1 Temmuz itibariyle uzun zamandır hayatımızda olan kısıtlamalardan kurtulmuş oluyoruz. Ama kısıtlamalardan kurtuluyoruz “hastalıktan” değil. Özellikle Cumhurbaşkanının geçtiğimiz günlerde kısıtlamalar ile ilgili açıklamalarının ardından bu gerçeği unutmuş görünüyoruz. 1 Temmuz’da hastalık bitecekmiş, bıçak gibi kesilecekmiş gibi bir algı oluştu.

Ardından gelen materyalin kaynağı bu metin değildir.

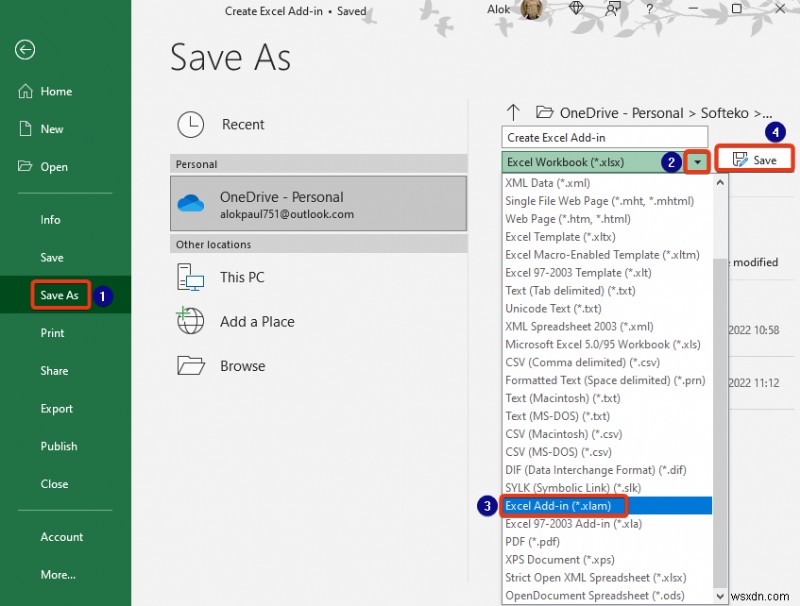Click the Add a Place globe icon
The width and height of the screenshot is (800, 606).
click(191, 322)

Evet, toplum olarak sıkıldık ve bunaldık. Aylardır yasakların gölgesinde yaşamak zorunda kaldık. Hafta içi akşam 7’den sonra, hafta sonları tamamen kapalı kaldık. Restoranlar, kafeler, halı sahalar, kahvehaneler, her yer kapalı kaldı. 17 gün tam kapanma yaşadık. Sonra yavaş yavaş açılmaya başladık ve 1 Temmuz itibariyle yasaklar tamamen kalktı.

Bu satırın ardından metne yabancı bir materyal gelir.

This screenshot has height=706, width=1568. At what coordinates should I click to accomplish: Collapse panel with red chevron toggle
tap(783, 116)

(Tabi saat 24.00’daki canlı müzik yasağı hariç. O da başka bir tartışma konusu tabi.) 1 Temmuz bizleri yanıltırsa aynı şeyleri tekrar tekrar yaşama riskiyle karşı karşıya kalabiliriz. Tabi geçmişten farklı olarak bir silahımız var. Bu da aşı. Ama bu da hemen rahatlığa sevk etmemeli. Hijyen ve temizlik konusunda kendimizi korumayı bilmeliyiz. Girdiğimiz kalabalık ortamlarda ortamın denetimini en iyi biz biliriz. Hastalığın bitmediğini gerekirse çevrenize hatırlatıcı olan taraf siz olun.

Birde aşı konusu var tabi. İlçemizde yaklaşık 40 bin doz aşı yapıldı. Belki de aşıldı. Ama hala aşı konusunda direnenler var. Denedim ve çevremdeki birçok insanda denedi. Yan etki hiç olmadı. Çip takılma gibi bir konu da yok. Yani şimdiye kadar öyle bir hissiyat yaşamadım. Tek sorun aşı olduktan sonra bir süre aşırı bir rahatlama ve artık bitti hissi oluyor o kadar.

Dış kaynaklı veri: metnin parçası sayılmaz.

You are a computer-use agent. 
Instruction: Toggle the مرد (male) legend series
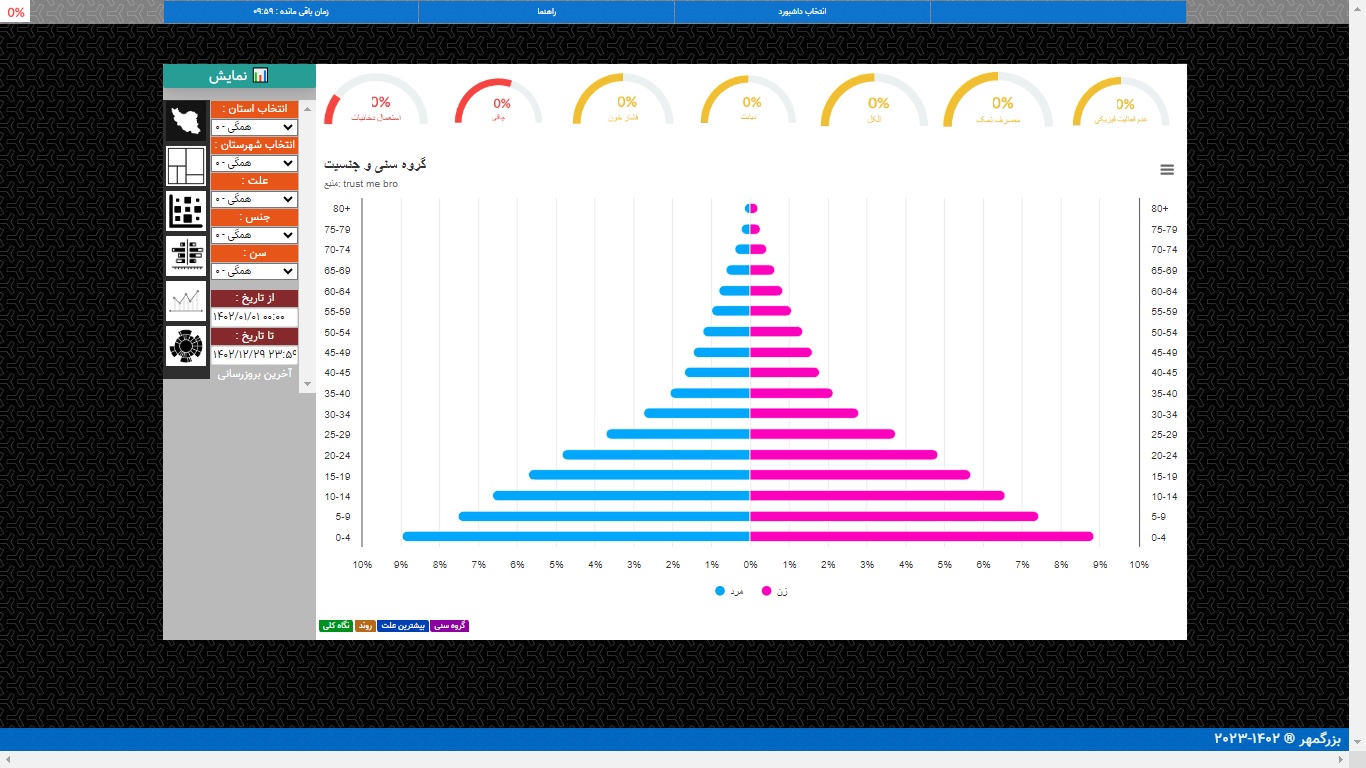tap(729, 591)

Bu sebeplerle yasaklar bitti her şey bitti yok. Yasaklar bitti, hastalık devam ediyor. Tamamen yasaksız bir hayat için en büyük silahımız aşımızı olalım. Hijyen ve temizliğimize özen gösterip, hijyen ve temizliğe özen gösteren mekanları tercih edelim. Gerisi zaten bizim elimizde değil. Biz elimizden geleni yapalım yeter.